**GOAL**
Format every line of the rows below as a JSON list of strings, with one string per line and all blank lines omitted.

**EXTRACTED MATERIAL**
════

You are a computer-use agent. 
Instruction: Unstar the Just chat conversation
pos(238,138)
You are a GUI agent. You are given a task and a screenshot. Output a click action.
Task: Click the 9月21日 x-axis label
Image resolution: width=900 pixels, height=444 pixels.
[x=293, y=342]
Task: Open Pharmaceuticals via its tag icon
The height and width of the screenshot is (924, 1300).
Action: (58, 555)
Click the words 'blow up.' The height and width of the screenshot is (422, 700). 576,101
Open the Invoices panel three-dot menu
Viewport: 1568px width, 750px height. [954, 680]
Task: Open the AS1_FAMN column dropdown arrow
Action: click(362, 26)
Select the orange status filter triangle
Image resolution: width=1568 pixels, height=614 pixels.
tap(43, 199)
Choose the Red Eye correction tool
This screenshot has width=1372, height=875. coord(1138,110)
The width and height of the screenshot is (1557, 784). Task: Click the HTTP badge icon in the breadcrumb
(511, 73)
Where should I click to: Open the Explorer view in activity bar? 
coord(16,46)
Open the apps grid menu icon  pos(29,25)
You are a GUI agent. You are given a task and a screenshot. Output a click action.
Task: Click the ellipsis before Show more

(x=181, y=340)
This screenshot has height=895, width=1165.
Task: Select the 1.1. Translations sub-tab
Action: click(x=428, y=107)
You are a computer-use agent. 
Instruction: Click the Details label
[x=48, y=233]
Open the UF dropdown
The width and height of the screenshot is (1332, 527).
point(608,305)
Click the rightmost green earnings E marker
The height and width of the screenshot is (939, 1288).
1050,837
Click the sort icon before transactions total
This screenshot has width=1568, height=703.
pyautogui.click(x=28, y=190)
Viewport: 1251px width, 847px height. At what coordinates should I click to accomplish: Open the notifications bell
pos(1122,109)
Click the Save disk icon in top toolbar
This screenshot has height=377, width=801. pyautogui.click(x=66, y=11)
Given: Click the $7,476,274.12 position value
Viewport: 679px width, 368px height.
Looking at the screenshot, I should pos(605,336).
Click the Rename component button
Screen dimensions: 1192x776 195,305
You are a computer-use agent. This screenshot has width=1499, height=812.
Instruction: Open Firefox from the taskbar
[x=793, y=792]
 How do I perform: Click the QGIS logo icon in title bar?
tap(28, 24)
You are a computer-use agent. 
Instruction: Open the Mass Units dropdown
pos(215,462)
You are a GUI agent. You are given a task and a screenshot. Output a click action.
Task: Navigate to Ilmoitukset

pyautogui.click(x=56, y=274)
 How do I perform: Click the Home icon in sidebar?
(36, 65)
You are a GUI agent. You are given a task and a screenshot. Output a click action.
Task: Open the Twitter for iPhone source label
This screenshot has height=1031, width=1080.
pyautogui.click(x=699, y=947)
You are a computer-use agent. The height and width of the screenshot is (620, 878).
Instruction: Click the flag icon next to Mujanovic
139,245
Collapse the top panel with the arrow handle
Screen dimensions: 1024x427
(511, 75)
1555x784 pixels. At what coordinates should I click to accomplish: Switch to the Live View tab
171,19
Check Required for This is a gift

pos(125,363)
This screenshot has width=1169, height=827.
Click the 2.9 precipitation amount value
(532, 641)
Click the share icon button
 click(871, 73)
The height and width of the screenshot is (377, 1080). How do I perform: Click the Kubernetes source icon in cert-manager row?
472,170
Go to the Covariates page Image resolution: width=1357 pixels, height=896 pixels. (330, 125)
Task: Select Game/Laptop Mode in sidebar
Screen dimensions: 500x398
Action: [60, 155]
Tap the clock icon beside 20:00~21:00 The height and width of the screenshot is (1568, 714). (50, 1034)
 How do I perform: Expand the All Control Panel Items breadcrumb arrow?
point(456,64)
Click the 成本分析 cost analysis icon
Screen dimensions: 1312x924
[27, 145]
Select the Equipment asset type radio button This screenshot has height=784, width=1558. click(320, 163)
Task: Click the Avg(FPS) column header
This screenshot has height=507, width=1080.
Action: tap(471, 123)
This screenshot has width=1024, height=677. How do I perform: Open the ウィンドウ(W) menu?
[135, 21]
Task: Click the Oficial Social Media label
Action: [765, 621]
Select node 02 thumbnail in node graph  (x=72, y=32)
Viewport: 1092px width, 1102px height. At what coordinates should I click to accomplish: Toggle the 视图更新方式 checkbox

════

**RESPONSE TO THE EXERCISE**
[
  "You are a computer-use agent. ",
  "Instruction: Unstar the Just chat conversation",
  "pos(238,138)",
  "You are a GUI agent. You are given a task and a screenshot. Output a click action.",
  "Task: Click the 9月21日 x-axis label",
  "Image resolution: width=900 pixels, height=444 pixels.",
  "[x=293, y=342]",
  "Task: Open Pharmaceuticals via its tag icon",
  "The height and width of the screenshot is (924, 1300).",
  "Action: (58, 555)",
  "Click the words 'blow up.' The height and width of the screenshot is (422, 700). 576,101",
  "Open the Invoices panel three-dot menu",
  "Viewport: 1568px width, 750px height. [954, 680]",
  "Task: Open the AS1_FAMN column dropdown arrow",
  "Action: click(362, 26)",
  "Select the orange status filter triangle",
  "Image resolution: width=1568 pixels, height=614 pixels.",
  "tap(43, 199)",
  "Choose the Red Eye correction tool",
  "This screenshot has width=1372, height=875. coord(1138,110)",
  "The width and height of the screenshot is (1557, 784). Task: Click the HTTP badge icon in the breadcrumb",
  "(511, 73)",
  "Where should I click to: Open the Explorer view in activity bar? ",
  "coord(16,46)",
  "Open the apps grid menu icon  pos(29,25)",
  "You are a GUI agent. You are given a task and a screenshot. Output a click action.",
  "Task: Click the ellipsis before Show more",
  "(x=181, y=340)",
  "This screenshot has height=895, width=1165.",
  "Task: Select the 1.1. Translations sub-tab",
  "Action: click(x=428, y=107)",
  "You are a computer-use agent. ",
  "Instruction: Click the Details label",
  "[x=48, y=233]",
  "Open the UF dropdown",
  "The width and height of the screenshot is (1332, 527).",
  "point(608,305)",
  "Click the rightmost green earnings E marker",
  "The height and width of the screenshot is (939, 1288).",
  "1050,837",
  "Click the sort icon before transactions total",
  "This screenshot has width=1568, height=703.",
  "pyautogui.click(x=28, y=190)",
  "Viewport: 1251px width, 847px height. At what coordinates should I click to accomplish: Open the notifications bell",
  "pos(1122,109)",
  "Click the Save disk icon in top toolbar",
  "This screenshot has height=377, width=801. pyautogui.click(x=66, y=11)",
  "Given: Click the $7,476,274.12 position value",
  "Viewport: 679px width, 368px height.",
  "Looking at the screenshot, I should pos(605,336).",
  "Click the Rename component button",
  "Screen dimensions: 1192x776 195,305",
  "You are a computer-use agent. This screenshot has width=1499, height=812.",
  "Instruction: Open Firefox from the taskbar",
  "[x=793, y=792]",
  " How do I perform: Click the QGIS logo icon in title bar?",
  "tap(28, 24)",
  "You are a computer-use agent. ",
  "Instruction: Open the Mass Units dropdown",
  "pos(215,462)",
  "You are a GUI agent. You are given a task and a screenshot. Output a click action.",
  "Task: Navigate to Ilmoitukset",
  "pyautogui.click(x=56, y=274)",
  " How do I perform: Click the Home icon in sidebar?",
  "(36, 65)",
  "You are a GUI agent. You are given a task and a screenshot. Output a click action.",
  "Task: Open the Twitter for iPhone source label",
  "This screenshot has height=1031, width=1080.",
  "pyautogui.click(x=699, y=947)",
  "You are a computer-use agent. The height and width of the screenshot is (620, 878).",
  "Instruction: Click the flag icon next to Mujanovic",
  "139,245",
  "Collapse the top panel with the arrow handle",
  "Screen dimensions: 1024x427",
  "(511, 75)",
  "1555x784 pixels. At what coordinates should I click to accomplish: Switch to the Live View tab",
  "171,19",
  "Check Required for This is a gift",
  "pos(125,363)",
  "This screenshot has width=1169, height=827.",
  "Click the 2.9 precipitation amount value",
  "(532, 641)",
  "Click the share icon button",
  " click(871, 73)",
  "The height and width of the screenshot is (377, 1080). How do I perform: Click the Kubernetes source icon in cert-manager row?",
  "472,170",
  "Go to the Covariates page Image resolution: width=1357 pixels, height=896 pixels. (330, 125)",
  "Task: Select Game/Laptop Mode in sidebar",
  "Screen dimensions: 500x398",
  "Action: [60, 155]",
  "Tap the clock icon beside 20:00~21:00 The height and width of the screenshot is (1568, 714). (50, 1034)",
  " How do I perform: Expand the All Control Panel Items breadcrumb arrow?",
  "point(456,64)",
  "Click the 成本分析 cost analysis icon",
  "Screen dimensions: 1312x924",
  "[27, 145]",
  "Select the Equipment asset type radio button This screenshot has height=784, width=1558. click(320, 163)",
  "Task: Click the Avg(FPS) column header",
  "This screenshot has height=507, width=1080.",
  "Action: tap(471, 123)",
  "This screenshot has width=1024, height=677. How do I perform: Open the ウィンドウ(W) menu?",
  "[135, 21]",
  "Task: Click the Oficial Social Media label",
  "Action: [765, 621]",
  "Select node 02 thumbnail in node graph  (x=72, y=32)",
  "Viewport: 1092px width, 1102px height. At what coordinates should I click to accomplish: Toggle the 视图更新方式 checkbox"
]